← NewsAll
Burger King to test AI chatbot Patty in employee headsets.
Summary
Burger King plans to test an OpenAI-powered chatbot called Patty in employee headsets at about 500 locations to provide meal-prep tips and track friendliness; the company says the effort is experimental and fewer than 100 restaurants currently test drive‑thru AI.
Content
Burger King plans to introduce an AI chatbot named Patty that will speak to employees through headsets as part of its BK Assistant platform. The platform is reported to be powered by OpenAI and collects drive‑thru conversation data. Company officials describe Patty as a coaching tool that can offer tips on cooking and cleaning and identify basic friendliness markers during interactions. Tests are planned across about 500 locations, and the company says fewer than 100 restaurants are already trying AI in drive‑thru operations.
Key details:
- Patty is reported to be an OpenAI-powered chatbot intended to communicate with employees via headsets as part of BK Assistant.
- BK Assistant collects drive‑thru conversation data and Burger King says it plans broader platform installation before the end of the year.
- The company describes Patty as a coaching tool that can offer meal‑preparation and equipment‑cleaning tips and recognize phrases such as greetings and polite words.
- Tests for Patty are planned across roughly 500 locations, while under 100 restaurants currently test AI in drive‑thru operations.
- Burger King has called the implementation experimental and "a risky bet," noting not every guest may be ready for it.
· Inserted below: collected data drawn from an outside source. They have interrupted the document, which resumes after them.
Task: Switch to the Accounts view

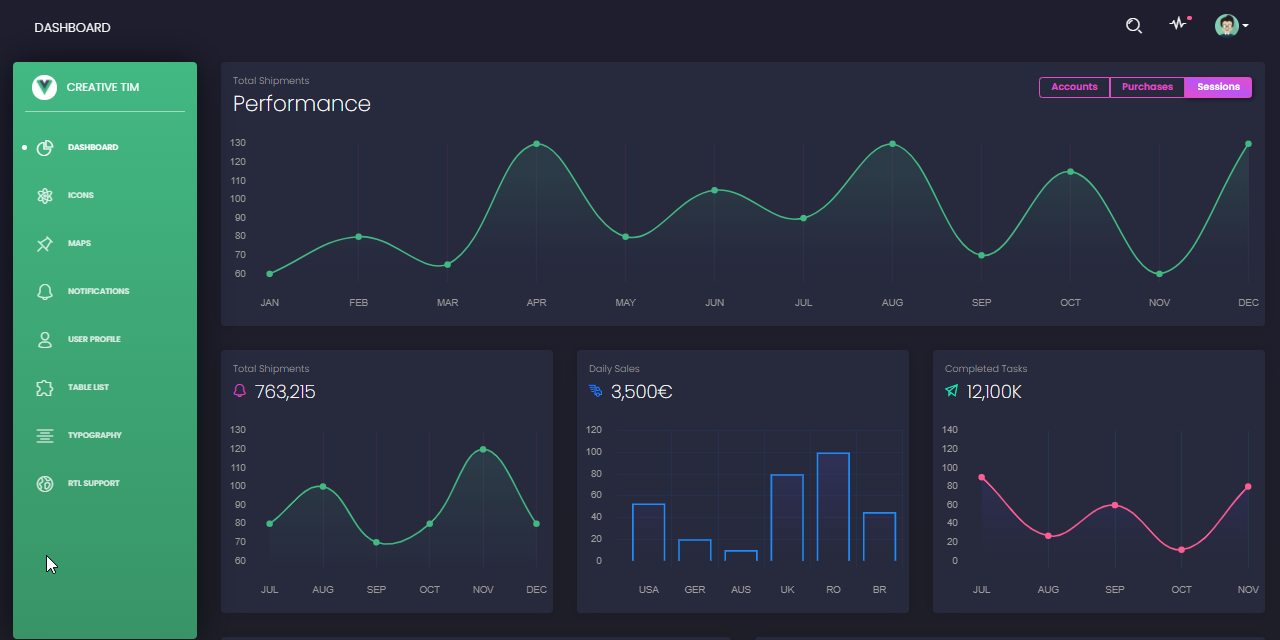Action: [x=1074, y=87]
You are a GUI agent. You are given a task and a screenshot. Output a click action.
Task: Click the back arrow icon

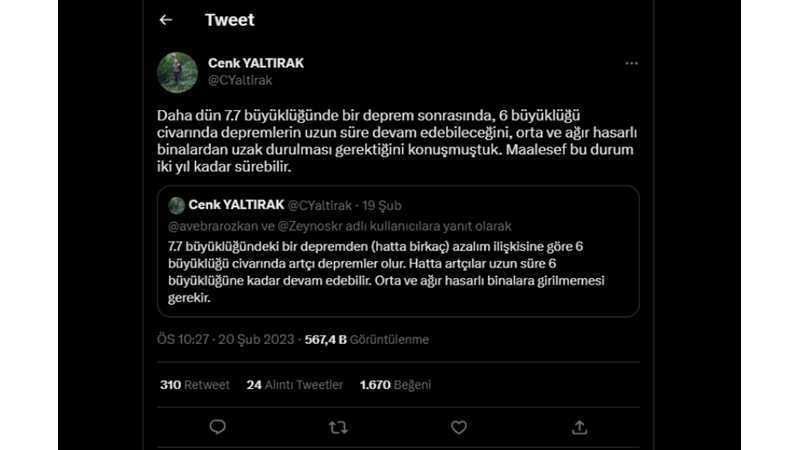166,20

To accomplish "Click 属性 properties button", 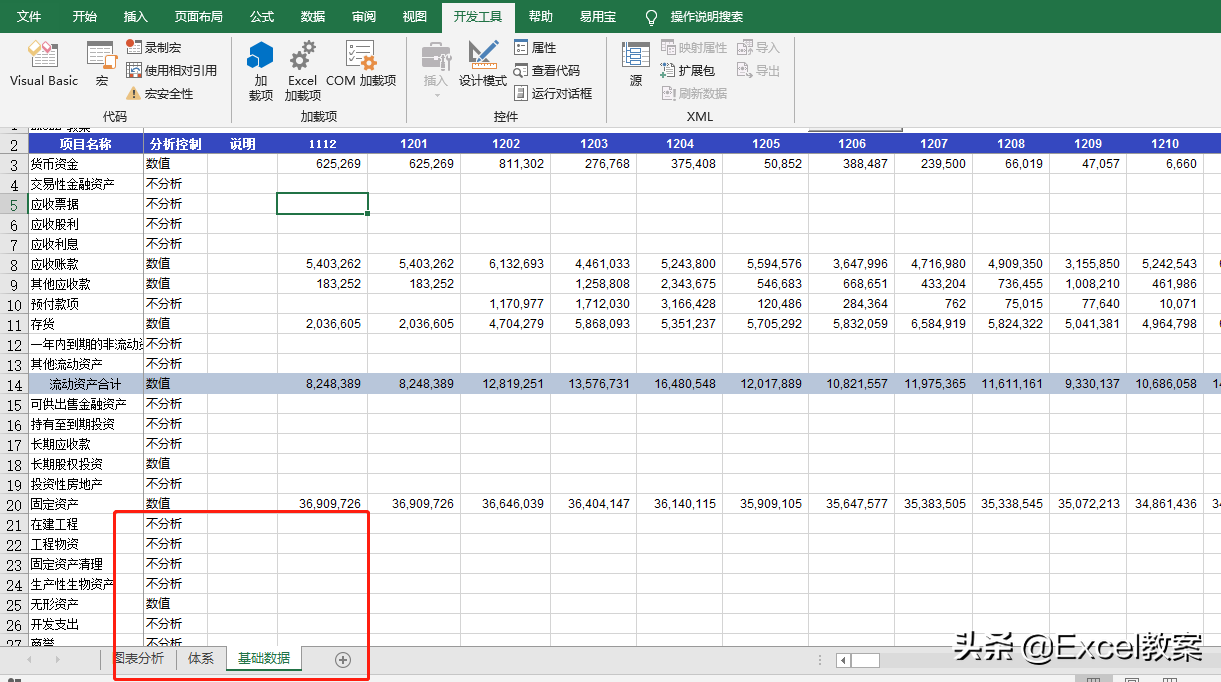I will coord(535,47).

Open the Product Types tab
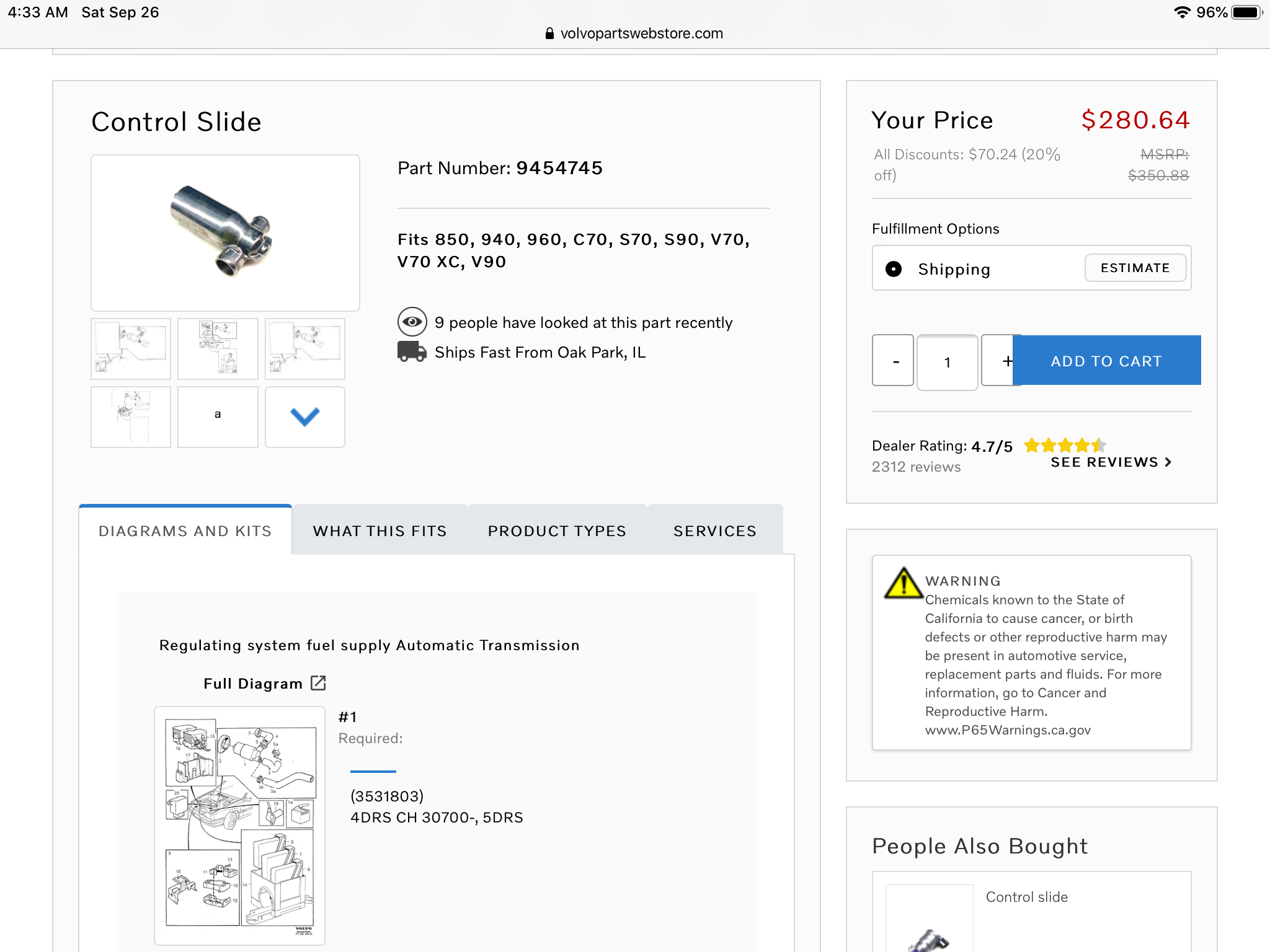pos(557,531)
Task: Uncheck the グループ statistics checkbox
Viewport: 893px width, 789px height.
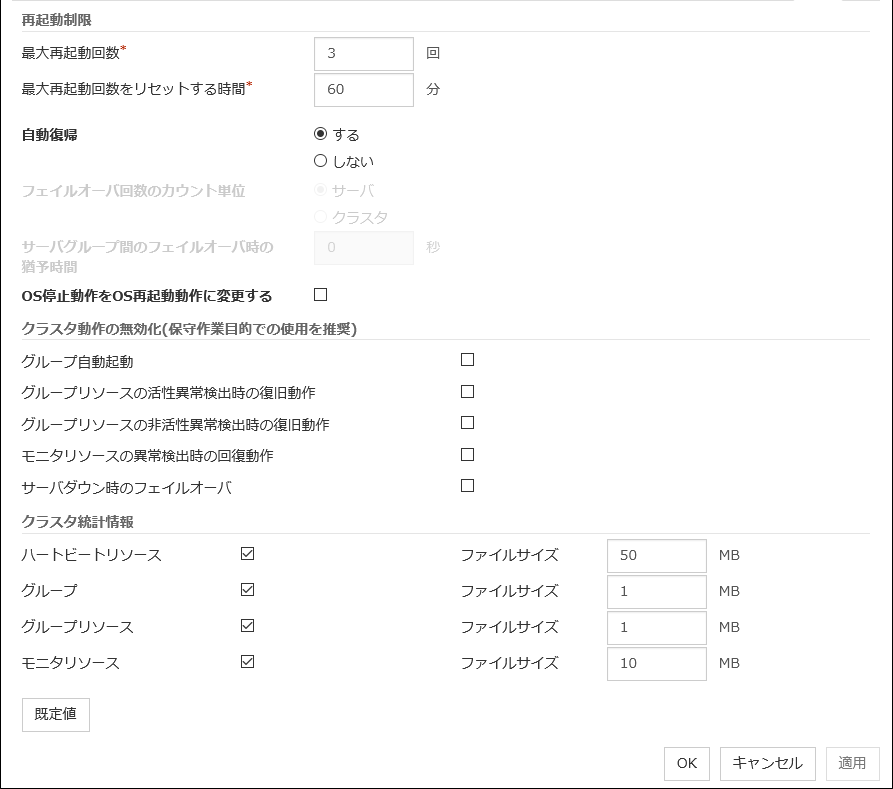Action: coord(248,590)
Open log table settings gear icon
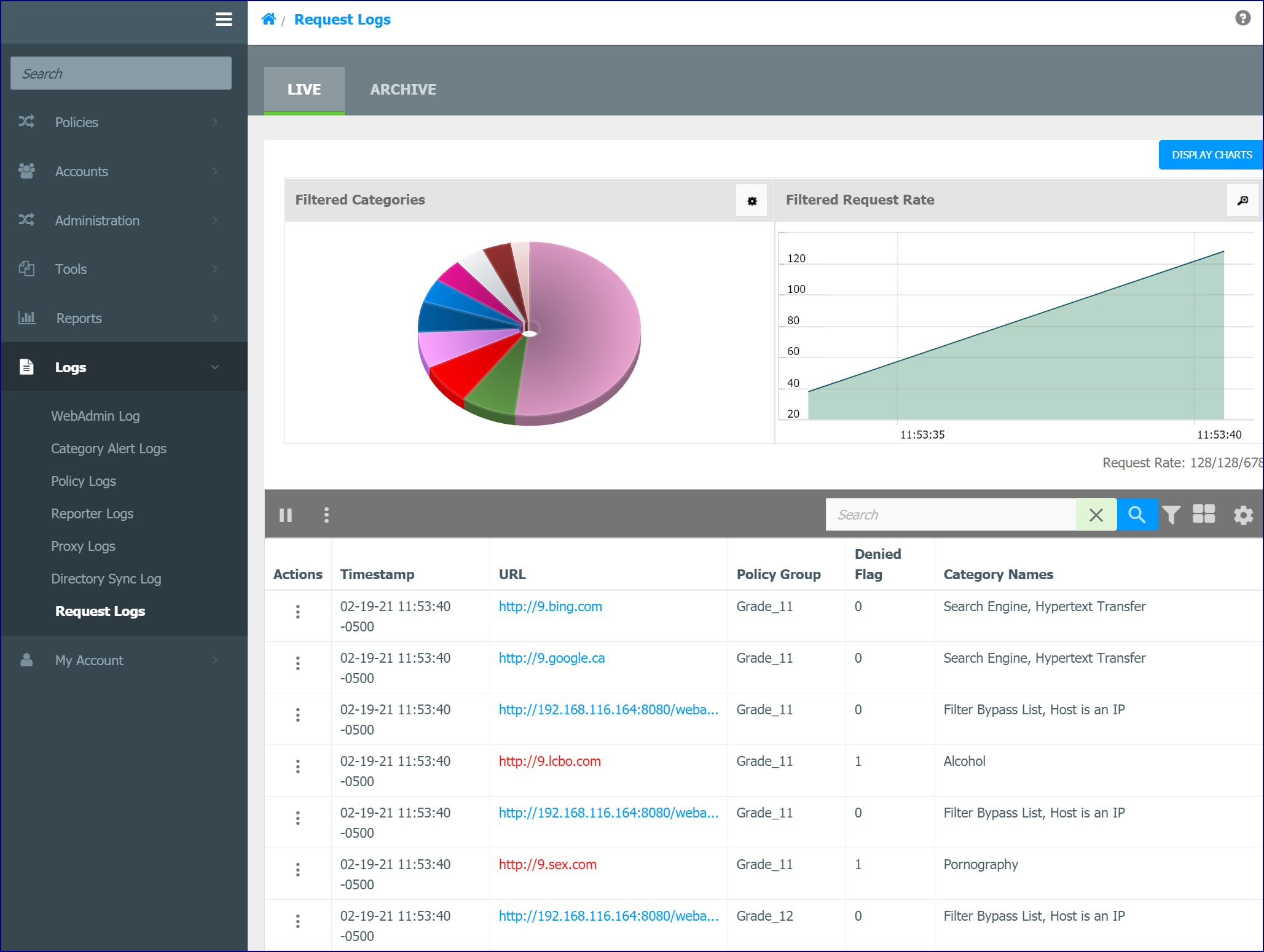Screen dimensions: 1264x952 click(x=1243, y=515)
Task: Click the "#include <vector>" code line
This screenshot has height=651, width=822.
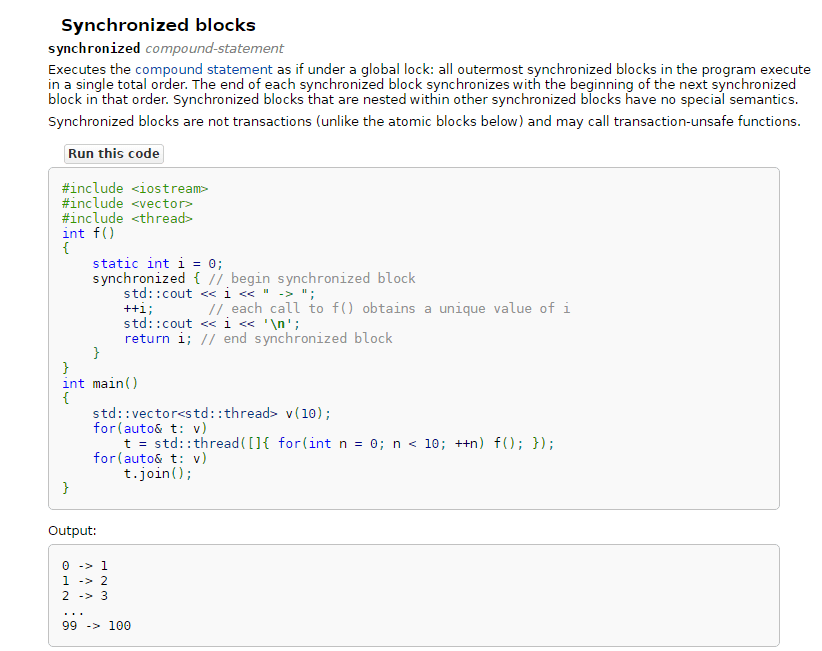Action: (x=126, y=204)
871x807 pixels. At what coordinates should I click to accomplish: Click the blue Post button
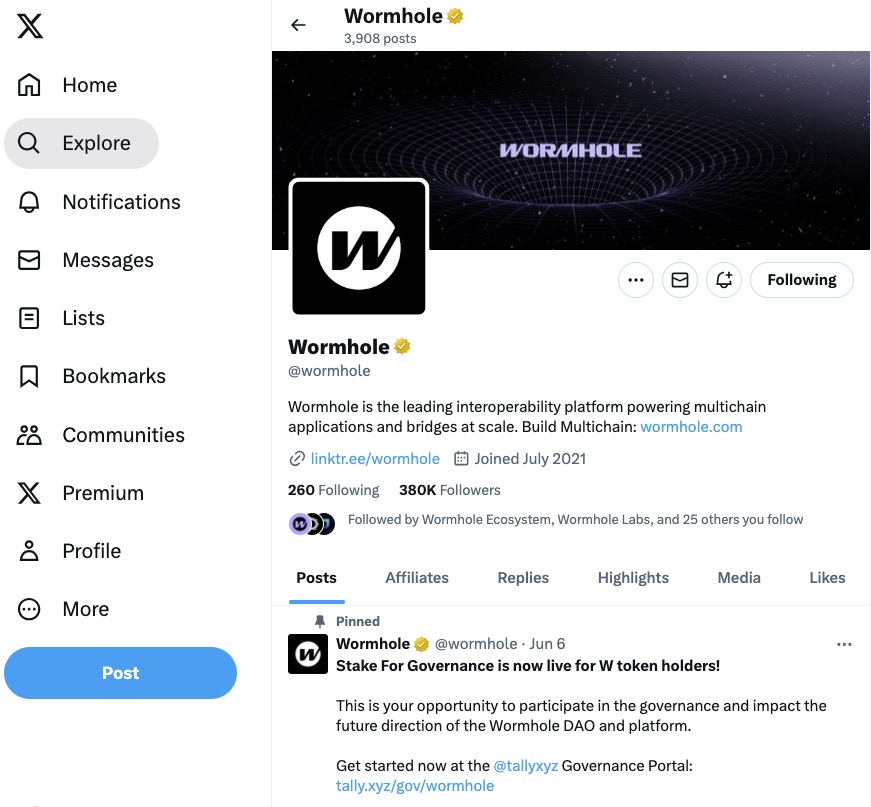pos(120,673)
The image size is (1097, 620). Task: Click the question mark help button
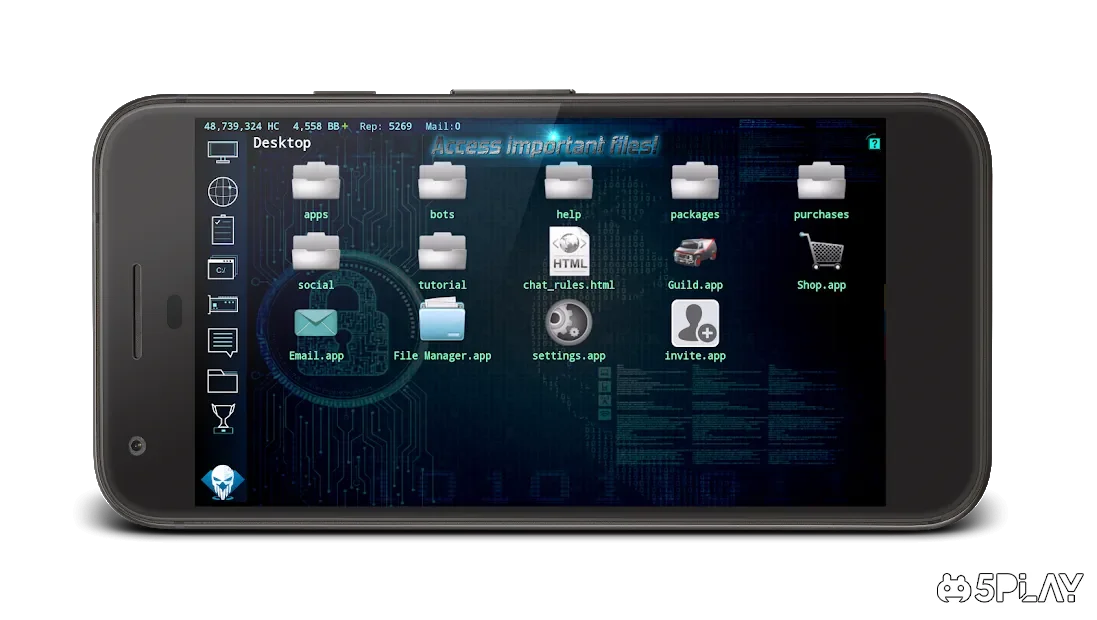[874, 143]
- Early online reactions have included criticism and comparisons to fictional social‑rating scenarios such as those in Black Mirror.
Summary:
Burger King describes Patty as a coaching feature and plans to continue testing the system across about 500 locations before any wider rollout. The reporting notes the platform will provide managers with friendliness metrics and that the company is exploring further capabilities such as tone analysis. Online responses have been mixed and Burger King characterizes the effort as experimental.